Now that you know a little about my knee protection history let me tell you about the Leatt Z Frame braces. I have been wearing and loving the Leatt X Frame braces for the past nine months and they have become my favorite non custom fit braces. I was excited to get the lower price point Z Frame’s and see if the price really dictates comfort and protection. The way the Z Frame straps to your leg is slightly different than the X Frames, as they strap in a “Z” pattern behind the leg (hence the name). Theoretically once you adjust the Velcro to your leg size you can just unclip the plastic clips on the straps to take the braces on and off, but I found myself always adjusting the Velcro to get the right fit every time I put the braces on. Why? Because sometimes I will drink a beer or three and eat a cheeseburger the night before. Can you say sodium intake?

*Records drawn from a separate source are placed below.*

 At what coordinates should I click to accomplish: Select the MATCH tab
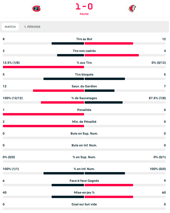10,27
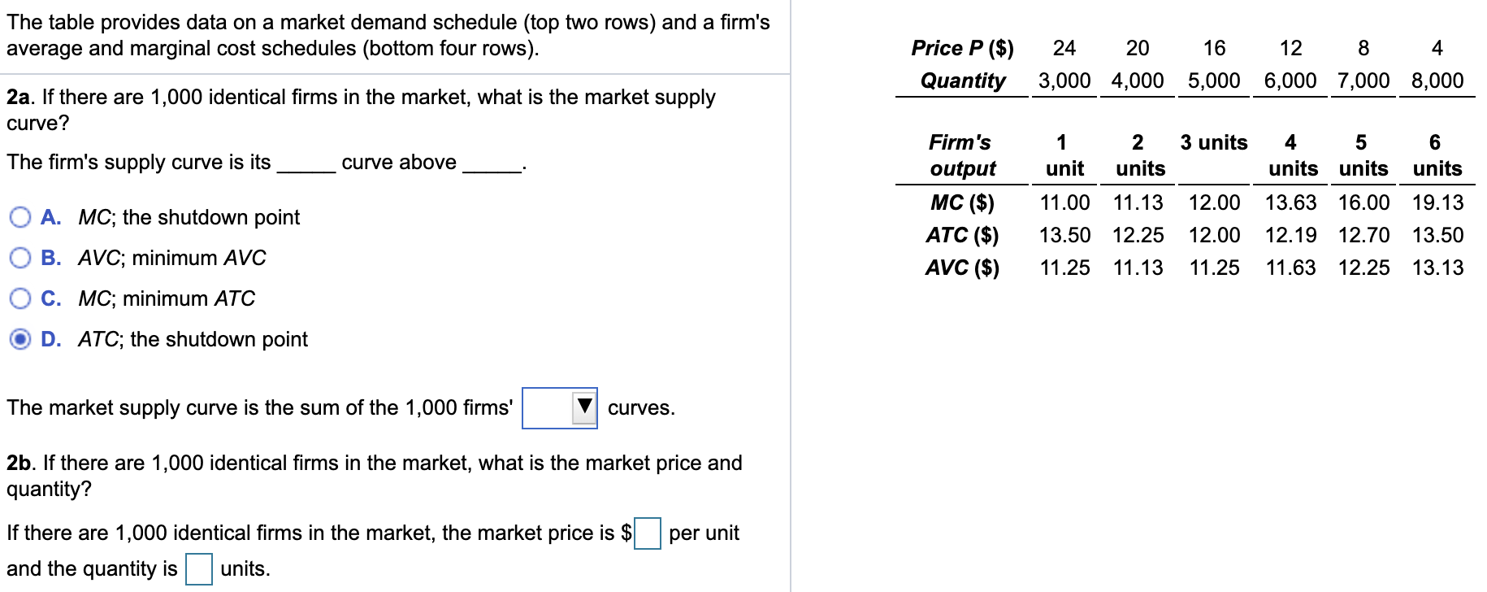Click the selected option D radio button
This screenshot has height=592, width=1487.
coord(21,339)
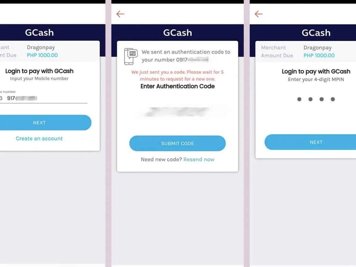Open the Create an account link
Viewport: 356px width, 267px height.
point(39,139)
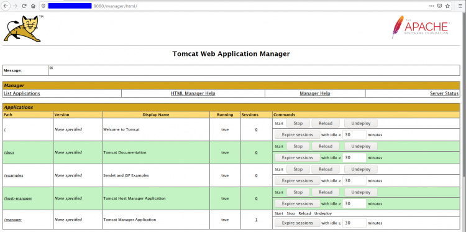
Task: Expire sessions for the root application
Action: tap(298, 135)
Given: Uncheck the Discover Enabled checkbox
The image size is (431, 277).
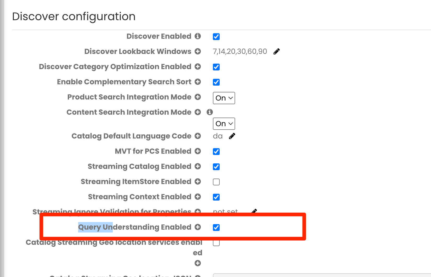Looking at the screenshot, I should pyautogui.click(x=216, y=37).
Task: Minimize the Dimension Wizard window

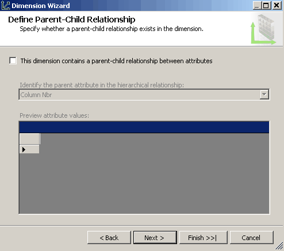Action: click(x=257, y=5)
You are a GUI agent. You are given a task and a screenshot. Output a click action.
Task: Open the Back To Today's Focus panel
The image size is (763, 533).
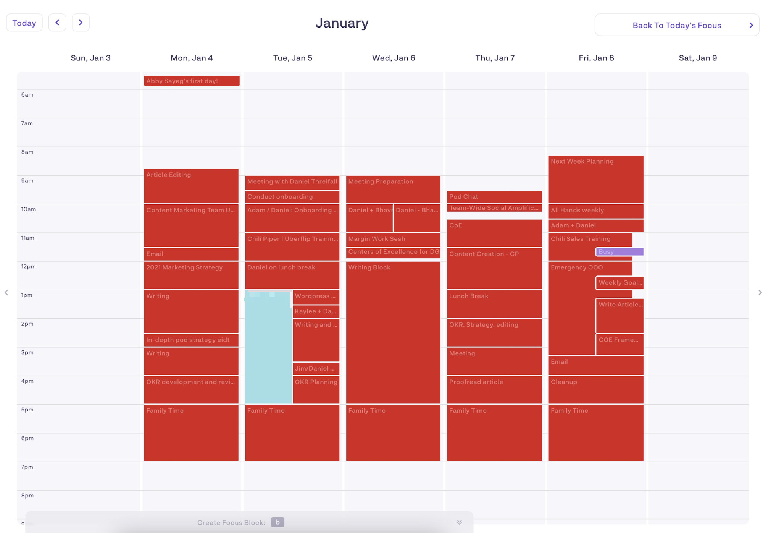677,25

Once on, the Z Frame braces are noticeably bulkier than the X Frames, especially in the knee cup area. To me the knee cup area was excessively large and I felt like my knee cap was floating around underneath the cup, which would occasionally rub the underside of the cup when my legs were bent. This excessive bulkiness also changed how my legs were able to grip the bike, which wasn’t necessarily bad, it just didn’t feel like the braces that I was used to. The protection of the knee, shin, and thigh area is substantial as well as provides a large coverage area to protect in the event of a crash or hitting trailside debris. The “brace” function of the Z Frame didn’t seem as strong or supportive as the X-Frame that I have been used to. What I mean by this is that my knee didn’t feel as supported and actually popped out once when I dabbed my foot wrong (this isn’t necessarily the braces fault).
After wearing these braces for a few months, I have come to the conclusion that they may fit some people better than others. I think that for my smaller (weaker) knees I need something that hugs, fits tighter, and gives me slightly more support (like the X Frame does). They are not necessarily bad braces, maybe someone with bigger knees would have a completely different opinion, but I just felt that my knees were kind of floating in the braces (yes, I had the correct size). With an MSRP of $299.99 the Z frame doesn’t break the bank as badly as other knee braces on the market, but they still aren’t exactly “cheap”. This Z Frame brace would more than likely be adequate for the weekend warrior that wants to go from a knee guard to a knee brace. The type of rider that wants some more safety, but isn’t necessarily out to win a local racing series.You can check out the complete Leatt lineup over at leatt.com or if you have any questions about this test please email me at email@example.com.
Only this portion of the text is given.